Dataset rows

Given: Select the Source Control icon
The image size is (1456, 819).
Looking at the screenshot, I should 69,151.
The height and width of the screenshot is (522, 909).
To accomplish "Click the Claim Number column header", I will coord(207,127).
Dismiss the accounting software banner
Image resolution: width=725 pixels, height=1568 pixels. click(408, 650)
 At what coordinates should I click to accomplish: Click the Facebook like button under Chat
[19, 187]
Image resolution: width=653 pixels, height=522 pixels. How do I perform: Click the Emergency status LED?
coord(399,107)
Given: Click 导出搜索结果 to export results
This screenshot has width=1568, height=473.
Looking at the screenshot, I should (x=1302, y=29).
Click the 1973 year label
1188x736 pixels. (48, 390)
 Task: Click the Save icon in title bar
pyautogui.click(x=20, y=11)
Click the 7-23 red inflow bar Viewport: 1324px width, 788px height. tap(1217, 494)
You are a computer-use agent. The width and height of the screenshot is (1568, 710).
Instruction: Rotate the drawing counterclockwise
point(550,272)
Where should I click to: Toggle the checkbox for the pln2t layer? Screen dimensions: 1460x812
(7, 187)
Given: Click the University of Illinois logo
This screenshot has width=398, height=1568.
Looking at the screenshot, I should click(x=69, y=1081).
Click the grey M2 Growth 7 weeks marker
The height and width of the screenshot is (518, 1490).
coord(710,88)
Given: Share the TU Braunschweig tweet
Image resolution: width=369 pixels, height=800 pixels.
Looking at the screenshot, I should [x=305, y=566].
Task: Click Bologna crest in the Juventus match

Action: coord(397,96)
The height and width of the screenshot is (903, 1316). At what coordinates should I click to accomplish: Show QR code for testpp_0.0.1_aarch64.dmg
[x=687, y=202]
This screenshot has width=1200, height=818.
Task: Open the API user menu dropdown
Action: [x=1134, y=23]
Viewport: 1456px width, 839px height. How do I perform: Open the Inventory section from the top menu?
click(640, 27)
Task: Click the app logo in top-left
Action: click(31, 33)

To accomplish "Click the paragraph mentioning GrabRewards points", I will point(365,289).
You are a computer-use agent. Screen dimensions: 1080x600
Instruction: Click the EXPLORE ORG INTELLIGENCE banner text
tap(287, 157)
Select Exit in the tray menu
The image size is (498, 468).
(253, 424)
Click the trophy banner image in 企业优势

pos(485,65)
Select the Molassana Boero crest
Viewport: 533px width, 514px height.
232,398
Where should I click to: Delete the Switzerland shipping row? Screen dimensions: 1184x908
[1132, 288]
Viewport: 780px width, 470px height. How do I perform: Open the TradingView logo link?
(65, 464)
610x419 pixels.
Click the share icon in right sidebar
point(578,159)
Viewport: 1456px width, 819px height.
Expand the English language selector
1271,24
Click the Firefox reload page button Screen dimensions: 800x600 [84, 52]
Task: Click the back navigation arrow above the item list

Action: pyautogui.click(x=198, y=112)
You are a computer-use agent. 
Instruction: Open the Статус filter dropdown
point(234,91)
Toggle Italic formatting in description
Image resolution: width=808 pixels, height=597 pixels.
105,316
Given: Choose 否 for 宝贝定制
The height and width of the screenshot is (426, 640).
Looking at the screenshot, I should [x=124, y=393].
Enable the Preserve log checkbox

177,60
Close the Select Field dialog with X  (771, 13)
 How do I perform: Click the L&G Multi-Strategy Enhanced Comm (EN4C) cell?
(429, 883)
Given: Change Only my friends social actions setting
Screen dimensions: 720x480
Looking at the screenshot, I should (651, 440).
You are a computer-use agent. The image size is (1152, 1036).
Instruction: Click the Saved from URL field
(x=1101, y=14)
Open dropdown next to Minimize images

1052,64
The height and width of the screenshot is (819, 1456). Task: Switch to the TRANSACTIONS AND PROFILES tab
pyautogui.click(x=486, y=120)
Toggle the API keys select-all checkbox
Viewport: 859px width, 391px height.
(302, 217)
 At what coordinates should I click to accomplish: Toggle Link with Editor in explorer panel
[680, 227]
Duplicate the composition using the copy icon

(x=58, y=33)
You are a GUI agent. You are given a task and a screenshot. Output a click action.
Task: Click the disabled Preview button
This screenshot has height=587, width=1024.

Objective - Rewrite the dataset rows above with every "Instruction" changed to "Objective", leaving everything else as it is.

Reply to the task -
Given: Select the Source Control icon
The image size is (1456, 819).
Looking at the screenshot, I should 69,151.
The height and width of the screenshot is (522, 909).
To accomplish "Click the Claim Number column header", I will coord(207,127).
Dismiss the accounting software banner
Image resolution: width=725 pixels, height=1568 pixels. click(408, 650)
 At what coordinates should I click to accomplish: Click the Facebook like button under Chat
[19, 187]
Image resolution: width=653 pixels, height=522 pixels. How do I perform: Click the Emergency status LED?
coord(399,107)
Given: Click 导出搜索结果 to export results
This screenshot has width=1568, height=473.
Looking at the screenshot, I should (x=1302, y=29).
Click the 1973 year label
1188x736 pixels. (48, 390)
 Task: Click the Save icon in title bar
pyautogui.click(x=20, y=11)
Click the 7-23 red inflow bar Viewport: 1324px width, 788px height. tap(1217, 494)
You are a computer-use agent. The width and height of the screenshot is (1568, 710).
Objective: Rotate the drawing counterclockwise
point(550,272)
Where should I click to: Toggle the checkbox for the pln2t layer? Screen dimensions: 1460x812
(7, 187)
Given: Click the University of Illinois logo
This screenshot has width=398, height=1568.
Looking at the screenshot, I should click(x=69, y=1081).
Click the grey M2 Growth 7 weeks marker
The height and width of the screenshot is (518, 1490).
coord(710,88)
Given: Share the TU Braunschweig tweet
Image resolution: width=369 pixels, height=800 pixels.
Looking at the screenshot, I should [x=305, y=566].
Task: Click Bologna crest in the Juventus match

Action: coord(397,96)
The height and width of the screenshot is (903, 1316). At what coordinates should I click to accomplish: Show QR code for testpp_0.0.1_aarch64.dmg
[x=687, y=202]
This screenshot has width=1200, height=818.
Task: Open the API user menu dropdown
Action: [x=1134, y=23]
Viewport: 1456px width, 839px height. How do I perform: Open the Inventory section from the top menu?
click(640, 27)
Task: Click the app logo in top-left
Action: click(31, 33)

To accomplish "Click the paragraph mentioning GrabRewards points", I will point(365,289).
You are a computer-use agent. Screen dimensions: 1080x600
Objective: Click the EXPLORE ORG INTELLIGENCE banner text
tap(287, 157)
Select Exit in the tray menu
The image size is (498, 468).
(253, 424)
Click the trophy banner image in 企业优势

pos(485,65)
Select the Molassana Boero crest
Viewport: 533px width, 514px height.
232,398
Where should I click to: Delete the Switzerland shipping row? Screen dimensions: 1184x908
[1132, 288]
Viewport: 780px width, 470px height. How do I perform: Open the TradingView logo link?
(65, 464)
610x419 pixels.
Click the share icon in right sidebar
point(578,159)
Viewport: 1456px width, 819px height.
Expand the English language selector
1271,24
Click the Firefox reload page button Screen dimensions: 800x600 [84, 52]
Task: Click the back navigation arrow above the item list

Action: pyautogui.click(x=198, y=112)
You are a computer-use agent. 
Objective: Open the Статус filter dropdown
point(234,91)
Toggle Italic formatting in description
Image resolution: width=808 pixels, height=597 pixels.
105,316
Given: Choose 否 for 宝贝定制
The height and width of the screenshot is (426, 640).
Looking at the screenshot, I should [x=124, y=393].
Enable the Preserve log checkbox

177,60
Close the Select Field dialog with X  (771, 13)
 How do I perform: Click the L&G Multi-Strategy Enhanced Comm (EN4C) cell?
(429, 883)
Given: Change Only my friends social actions setting
Screen dimensions: 720x480
Looking at the screenshot, I should (651, 440).
You are a computer-use agent. The image size is (1152, 1036).
Objective: Click the Saved from URL field
(x=1101, y=14)
Open dropdown next to Minimize images

1052,64
The height and width of the screenshot is (819, 1456). Task: Switch to the TRANSACTIONS AND PROFILES tab
pyautogui.click(x=486, y=120)
Toggle the API keys select-all checkbox
Viewport: 859px width, 391px height.
(302, 217)
 At what coordinates should I click to accomplish: Toggle Link with Editor in explorer panel
[680, 227]
Duplicate the composition using the copy icon

(x=58, y=33)
You are a GUI agent. You are given a task and a screenshot. Output a click action.
Task: Click the disabled Preview button
This screenshot has height=587, width=1024.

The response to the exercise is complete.